A relentless Sutton top order reached a testing target of 274 with two balls to spare to win by six wickets against a Mill Hill Village Friendly XI in a re-run of the first fixture played at Burtonhole Lane 80 years ago.
Village captain for the day, David Hickey, won the toss and chose to bat, a decision that quickly looked vindicated as Momin Sadozai set about dismantling the Sutton attack.
MHVCC vs Sutton CC at Burtonhole Lane, May 17 2026 - full scorecard
Although he and opening partner Ahmed Jan, from the Under-17s, were kept honest by the occasional lifting delivery, it wasn’t long before sizzling Sadozai was launching his peachy straight drives over the bowlers’ heads.
Two dropped catches looked to be costing Sutton dear before Sadozai eventually holed out at deep mid-off when a century looked a certainty.
80 years at Burtonhole Lane: special coverage
Ahmed's Under-17 teammate Hasan Ather, one of four juniors in the Village XI, ensured the momentum wasn't lost, timing the ball beautifully in a destructive knock that saw one enormous six cannon off a tree in the cow field in Burtonhole Lane Farm, never to be found. He retired not out at 50.
Skipper Hickey settled into his innings and even hit a rare six of his own, a hoik over deep square leg, in a better-than-a-run-a-ball knock of 43, but the Sutton attack was able to make persistent breakthroughs at the other end, getting the occasional ball to jag back and keep low to claim a couple of LBWs.
Ather ensured momentum wasn’t lost when he came back in at the fall of the ninth wicket, slamming a couple more sixes, taking the Village to their imposing total.
That didn’t faze Sutton's seasoned batters, who have seen it all before. Manish Srivastava rode his luck as he scored the bulk of the runs in an opening partnership of 87 with Jonny Rosenthal, frequently going aerial but narrowly avoiding the fielder. After that stand was broken, Sutton was still able to strike regular boundaries and build sizeable partnerships throughout their innings, capitalising on anything short and wide and aided by a slack Village shelling two straightforward chances in the field.
Yet incisive around-the-wicket bowling from left-arm pacer Mohammad Soleja and an effective holding role from seamer Jan Temori, who extracted nibble from the Pavilion End, brought the Village back into the game. When only three runs were conceded in the 38th over, the hosts were firm favourites.

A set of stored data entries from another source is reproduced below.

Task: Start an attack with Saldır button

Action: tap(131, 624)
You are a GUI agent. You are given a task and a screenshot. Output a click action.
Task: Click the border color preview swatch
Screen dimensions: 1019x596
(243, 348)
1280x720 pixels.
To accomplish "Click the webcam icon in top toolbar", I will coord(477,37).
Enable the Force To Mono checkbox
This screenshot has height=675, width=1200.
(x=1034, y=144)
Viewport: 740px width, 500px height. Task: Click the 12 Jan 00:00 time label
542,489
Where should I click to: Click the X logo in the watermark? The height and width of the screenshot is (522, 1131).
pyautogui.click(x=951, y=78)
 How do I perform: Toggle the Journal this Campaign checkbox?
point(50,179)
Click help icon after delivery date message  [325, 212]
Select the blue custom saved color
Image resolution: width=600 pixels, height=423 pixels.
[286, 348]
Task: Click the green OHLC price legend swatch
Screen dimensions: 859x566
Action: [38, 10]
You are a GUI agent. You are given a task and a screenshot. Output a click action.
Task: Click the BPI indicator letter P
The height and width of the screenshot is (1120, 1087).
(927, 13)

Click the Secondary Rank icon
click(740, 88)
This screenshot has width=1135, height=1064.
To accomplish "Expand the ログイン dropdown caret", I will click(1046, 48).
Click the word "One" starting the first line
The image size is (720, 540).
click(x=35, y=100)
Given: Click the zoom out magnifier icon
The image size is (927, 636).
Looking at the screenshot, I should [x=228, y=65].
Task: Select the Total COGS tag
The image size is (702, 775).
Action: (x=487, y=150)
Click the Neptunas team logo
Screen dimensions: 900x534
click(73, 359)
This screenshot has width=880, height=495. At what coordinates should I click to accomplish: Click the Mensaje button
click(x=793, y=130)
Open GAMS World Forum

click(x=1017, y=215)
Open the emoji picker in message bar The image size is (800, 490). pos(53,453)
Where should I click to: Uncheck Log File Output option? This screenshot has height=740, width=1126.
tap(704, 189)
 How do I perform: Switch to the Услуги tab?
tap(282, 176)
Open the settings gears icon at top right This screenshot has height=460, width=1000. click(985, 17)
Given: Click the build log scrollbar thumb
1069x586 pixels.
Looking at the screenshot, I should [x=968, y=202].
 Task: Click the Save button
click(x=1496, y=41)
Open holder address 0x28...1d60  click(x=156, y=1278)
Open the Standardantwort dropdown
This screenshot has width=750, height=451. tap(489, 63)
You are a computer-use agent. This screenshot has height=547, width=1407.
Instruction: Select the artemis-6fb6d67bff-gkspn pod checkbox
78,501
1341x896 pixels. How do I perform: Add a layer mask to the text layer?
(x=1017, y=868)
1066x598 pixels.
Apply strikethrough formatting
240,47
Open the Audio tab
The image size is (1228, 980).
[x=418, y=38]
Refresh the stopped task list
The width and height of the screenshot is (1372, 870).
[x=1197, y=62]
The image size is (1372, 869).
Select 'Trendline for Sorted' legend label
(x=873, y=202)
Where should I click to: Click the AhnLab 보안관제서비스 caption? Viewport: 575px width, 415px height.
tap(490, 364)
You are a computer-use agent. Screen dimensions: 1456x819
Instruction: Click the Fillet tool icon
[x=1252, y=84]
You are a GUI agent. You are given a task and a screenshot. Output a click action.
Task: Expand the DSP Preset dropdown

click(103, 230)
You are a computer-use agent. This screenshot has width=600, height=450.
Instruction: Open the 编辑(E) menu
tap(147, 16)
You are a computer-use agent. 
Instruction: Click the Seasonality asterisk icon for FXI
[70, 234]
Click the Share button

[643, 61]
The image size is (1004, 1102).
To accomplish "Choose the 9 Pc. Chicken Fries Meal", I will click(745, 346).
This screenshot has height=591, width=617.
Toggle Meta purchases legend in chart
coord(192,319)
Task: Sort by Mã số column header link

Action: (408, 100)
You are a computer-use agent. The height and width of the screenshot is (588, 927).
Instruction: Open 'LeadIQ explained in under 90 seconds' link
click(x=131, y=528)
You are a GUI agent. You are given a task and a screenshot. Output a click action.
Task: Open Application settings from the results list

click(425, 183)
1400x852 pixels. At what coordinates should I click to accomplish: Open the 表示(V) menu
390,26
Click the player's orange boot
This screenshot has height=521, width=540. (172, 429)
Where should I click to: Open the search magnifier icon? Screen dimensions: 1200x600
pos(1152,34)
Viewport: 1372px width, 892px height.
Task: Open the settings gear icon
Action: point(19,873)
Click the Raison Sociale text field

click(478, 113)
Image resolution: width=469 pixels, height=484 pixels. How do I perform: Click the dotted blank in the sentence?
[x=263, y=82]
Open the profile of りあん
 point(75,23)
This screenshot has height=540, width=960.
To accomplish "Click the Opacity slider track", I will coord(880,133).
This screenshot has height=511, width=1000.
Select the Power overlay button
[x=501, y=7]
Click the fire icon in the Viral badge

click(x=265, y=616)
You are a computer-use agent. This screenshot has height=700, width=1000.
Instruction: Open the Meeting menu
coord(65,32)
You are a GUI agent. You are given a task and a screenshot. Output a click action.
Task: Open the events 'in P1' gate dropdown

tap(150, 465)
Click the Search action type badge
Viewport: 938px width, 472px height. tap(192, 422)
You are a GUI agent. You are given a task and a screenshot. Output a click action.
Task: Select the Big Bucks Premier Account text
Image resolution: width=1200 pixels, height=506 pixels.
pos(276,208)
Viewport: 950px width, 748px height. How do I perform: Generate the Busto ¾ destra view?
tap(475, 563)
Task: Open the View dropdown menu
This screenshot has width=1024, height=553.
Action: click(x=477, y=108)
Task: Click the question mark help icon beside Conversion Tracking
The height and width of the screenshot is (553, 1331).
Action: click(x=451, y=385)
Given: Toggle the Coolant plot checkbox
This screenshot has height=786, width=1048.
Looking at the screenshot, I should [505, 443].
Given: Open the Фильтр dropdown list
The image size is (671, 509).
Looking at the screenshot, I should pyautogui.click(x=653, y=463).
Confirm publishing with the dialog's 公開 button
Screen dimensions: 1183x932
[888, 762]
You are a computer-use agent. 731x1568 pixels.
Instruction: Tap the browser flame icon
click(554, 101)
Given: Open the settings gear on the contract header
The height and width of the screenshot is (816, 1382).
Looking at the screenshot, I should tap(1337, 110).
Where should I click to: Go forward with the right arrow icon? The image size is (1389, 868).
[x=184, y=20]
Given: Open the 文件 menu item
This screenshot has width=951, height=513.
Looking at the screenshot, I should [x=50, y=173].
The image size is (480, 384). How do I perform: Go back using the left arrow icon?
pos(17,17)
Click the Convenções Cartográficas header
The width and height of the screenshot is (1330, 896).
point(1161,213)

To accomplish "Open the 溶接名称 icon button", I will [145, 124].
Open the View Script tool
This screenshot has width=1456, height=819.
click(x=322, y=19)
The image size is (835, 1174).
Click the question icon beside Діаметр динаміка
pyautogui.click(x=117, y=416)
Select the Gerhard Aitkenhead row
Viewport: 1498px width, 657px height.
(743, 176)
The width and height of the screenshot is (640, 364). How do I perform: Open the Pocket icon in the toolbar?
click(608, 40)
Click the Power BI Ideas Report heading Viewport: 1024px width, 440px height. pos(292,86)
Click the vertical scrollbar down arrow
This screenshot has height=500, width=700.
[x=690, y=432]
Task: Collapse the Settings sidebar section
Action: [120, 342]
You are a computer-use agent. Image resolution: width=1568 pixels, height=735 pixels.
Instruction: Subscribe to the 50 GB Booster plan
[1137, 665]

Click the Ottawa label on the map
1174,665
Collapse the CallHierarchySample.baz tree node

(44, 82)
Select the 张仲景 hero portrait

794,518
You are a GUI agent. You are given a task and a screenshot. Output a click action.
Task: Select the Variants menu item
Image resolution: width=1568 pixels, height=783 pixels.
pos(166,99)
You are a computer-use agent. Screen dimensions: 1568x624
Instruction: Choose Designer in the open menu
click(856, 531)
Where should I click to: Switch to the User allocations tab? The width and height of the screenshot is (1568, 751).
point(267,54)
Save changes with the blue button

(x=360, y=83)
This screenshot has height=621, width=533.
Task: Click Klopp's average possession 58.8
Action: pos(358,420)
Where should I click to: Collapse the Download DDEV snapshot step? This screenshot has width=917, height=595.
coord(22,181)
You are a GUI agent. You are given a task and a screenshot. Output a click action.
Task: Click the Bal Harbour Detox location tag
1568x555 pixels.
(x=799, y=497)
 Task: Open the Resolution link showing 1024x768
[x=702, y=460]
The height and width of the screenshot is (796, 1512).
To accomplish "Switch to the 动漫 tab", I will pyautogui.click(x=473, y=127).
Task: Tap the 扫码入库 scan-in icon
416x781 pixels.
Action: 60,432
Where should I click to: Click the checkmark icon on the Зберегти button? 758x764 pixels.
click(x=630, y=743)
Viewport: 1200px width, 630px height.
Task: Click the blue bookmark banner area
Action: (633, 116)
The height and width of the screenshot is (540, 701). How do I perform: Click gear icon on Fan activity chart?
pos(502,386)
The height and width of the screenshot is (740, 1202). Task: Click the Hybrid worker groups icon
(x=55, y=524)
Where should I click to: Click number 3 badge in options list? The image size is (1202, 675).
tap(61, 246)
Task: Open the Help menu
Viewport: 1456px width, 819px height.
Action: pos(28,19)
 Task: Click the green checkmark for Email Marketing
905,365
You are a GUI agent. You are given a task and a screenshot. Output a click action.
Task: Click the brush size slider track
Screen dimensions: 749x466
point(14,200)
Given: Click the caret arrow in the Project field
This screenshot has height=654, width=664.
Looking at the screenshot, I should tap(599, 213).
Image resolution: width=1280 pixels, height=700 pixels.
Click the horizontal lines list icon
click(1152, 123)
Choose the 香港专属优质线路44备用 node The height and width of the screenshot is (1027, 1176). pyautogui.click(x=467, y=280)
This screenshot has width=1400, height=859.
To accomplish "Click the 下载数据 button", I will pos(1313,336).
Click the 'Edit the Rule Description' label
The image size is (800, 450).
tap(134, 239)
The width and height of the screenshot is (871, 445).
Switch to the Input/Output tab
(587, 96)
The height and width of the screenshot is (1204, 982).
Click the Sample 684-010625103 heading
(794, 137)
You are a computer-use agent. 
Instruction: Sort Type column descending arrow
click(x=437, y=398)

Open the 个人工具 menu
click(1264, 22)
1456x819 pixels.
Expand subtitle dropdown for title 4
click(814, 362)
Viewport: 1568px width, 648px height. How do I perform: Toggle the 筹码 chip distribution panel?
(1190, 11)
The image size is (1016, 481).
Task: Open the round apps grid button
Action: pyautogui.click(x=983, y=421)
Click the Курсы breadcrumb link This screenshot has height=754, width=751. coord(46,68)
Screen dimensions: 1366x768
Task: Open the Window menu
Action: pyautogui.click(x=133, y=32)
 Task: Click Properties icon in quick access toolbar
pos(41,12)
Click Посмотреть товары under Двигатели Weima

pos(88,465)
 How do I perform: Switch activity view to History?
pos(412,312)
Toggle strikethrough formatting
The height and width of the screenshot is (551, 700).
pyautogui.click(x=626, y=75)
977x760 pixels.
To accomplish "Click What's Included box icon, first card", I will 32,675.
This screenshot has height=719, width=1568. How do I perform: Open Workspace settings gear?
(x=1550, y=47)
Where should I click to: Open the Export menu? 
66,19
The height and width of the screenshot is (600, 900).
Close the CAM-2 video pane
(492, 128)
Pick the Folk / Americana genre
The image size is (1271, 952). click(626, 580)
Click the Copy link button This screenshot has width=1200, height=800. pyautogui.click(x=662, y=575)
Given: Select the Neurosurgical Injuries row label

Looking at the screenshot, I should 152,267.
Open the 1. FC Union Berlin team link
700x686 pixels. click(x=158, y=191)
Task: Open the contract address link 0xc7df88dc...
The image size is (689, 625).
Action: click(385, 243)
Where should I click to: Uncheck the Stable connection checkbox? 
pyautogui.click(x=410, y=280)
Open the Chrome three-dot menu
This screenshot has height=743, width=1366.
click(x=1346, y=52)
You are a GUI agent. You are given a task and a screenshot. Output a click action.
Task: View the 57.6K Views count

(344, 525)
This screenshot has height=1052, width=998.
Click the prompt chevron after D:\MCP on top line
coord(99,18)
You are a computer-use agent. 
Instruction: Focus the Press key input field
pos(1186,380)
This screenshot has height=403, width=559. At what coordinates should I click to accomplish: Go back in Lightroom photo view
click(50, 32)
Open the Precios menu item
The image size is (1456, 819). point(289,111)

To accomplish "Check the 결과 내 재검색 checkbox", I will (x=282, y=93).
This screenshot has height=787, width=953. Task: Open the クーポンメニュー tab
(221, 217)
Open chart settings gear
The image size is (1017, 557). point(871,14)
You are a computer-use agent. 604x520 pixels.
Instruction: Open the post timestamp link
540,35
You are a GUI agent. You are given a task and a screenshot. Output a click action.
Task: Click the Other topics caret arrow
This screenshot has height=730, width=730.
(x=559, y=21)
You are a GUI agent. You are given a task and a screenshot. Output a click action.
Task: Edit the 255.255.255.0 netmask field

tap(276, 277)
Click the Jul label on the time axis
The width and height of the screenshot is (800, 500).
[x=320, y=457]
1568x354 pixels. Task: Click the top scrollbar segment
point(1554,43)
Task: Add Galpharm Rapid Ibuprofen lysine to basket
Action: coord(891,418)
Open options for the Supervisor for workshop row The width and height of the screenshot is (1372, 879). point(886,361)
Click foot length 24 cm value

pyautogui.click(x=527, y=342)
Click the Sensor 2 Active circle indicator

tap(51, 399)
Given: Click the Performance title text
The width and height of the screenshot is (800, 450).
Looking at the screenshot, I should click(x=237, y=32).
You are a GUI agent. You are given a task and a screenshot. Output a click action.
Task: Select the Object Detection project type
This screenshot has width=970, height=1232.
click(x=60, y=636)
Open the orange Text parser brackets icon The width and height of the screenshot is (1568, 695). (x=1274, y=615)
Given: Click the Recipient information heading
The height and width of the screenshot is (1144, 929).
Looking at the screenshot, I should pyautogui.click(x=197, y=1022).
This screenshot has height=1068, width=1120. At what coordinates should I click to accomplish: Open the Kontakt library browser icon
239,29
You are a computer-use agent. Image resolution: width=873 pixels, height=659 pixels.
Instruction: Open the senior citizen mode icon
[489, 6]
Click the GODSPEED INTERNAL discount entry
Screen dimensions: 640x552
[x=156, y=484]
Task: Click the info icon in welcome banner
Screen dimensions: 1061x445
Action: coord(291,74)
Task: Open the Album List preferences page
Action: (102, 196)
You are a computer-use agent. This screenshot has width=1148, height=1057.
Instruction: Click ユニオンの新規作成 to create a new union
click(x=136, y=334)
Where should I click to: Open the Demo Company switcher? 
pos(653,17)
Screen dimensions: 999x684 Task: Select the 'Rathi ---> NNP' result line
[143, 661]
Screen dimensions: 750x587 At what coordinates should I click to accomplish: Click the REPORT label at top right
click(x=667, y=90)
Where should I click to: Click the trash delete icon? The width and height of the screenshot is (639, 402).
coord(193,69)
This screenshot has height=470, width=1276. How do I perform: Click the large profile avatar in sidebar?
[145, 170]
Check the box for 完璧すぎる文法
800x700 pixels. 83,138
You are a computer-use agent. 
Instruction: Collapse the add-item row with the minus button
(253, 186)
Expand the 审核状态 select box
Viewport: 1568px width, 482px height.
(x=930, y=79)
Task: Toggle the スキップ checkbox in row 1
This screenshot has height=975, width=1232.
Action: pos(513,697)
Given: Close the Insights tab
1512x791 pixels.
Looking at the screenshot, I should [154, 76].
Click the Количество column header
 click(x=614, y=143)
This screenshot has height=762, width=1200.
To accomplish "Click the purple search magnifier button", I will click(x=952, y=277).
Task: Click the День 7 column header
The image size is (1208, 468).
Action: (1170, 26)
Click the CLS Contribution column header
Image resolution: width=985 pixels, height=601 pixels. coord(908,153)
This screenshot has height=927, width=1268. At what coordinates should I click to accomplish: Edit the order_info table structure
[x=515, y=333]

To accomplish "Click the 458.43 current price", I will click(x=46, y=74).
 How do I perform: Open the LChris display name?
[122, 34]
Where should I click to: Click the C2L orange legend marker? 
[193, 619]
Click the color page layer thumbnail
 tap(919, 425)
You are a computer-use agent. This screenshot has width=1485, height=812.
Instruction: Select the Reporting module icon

But in the penultimate over, which cost 13, an audacious ramp shot from Sutton skipper Balajee Ramalingam, who, like his teammates, arrived at the ground in a handsome striped club blazer, turned the tide once again. What would our forebears of 80 years ago have made of Ramalingam's out-of-the-box, modern-day inventiveness? Then Sartaj Kajla went to his 50 with a six over cow corner off the third ball of the final over and the damage was done. In that inaugural 1946 fixture, the Village made 53 before bowling Sutton out for 42, winning by 11 runs. Now, Sutton's revenge, eight decades in waiting, was complete.
This anniversary clash felt a fitting way to mark that inaugural Burtonhole Lane fixture — the same opponents serving up another edge-of-the-seat encounter but piling on the runs in a way those pioneers of 1946 could scarcely have imagined.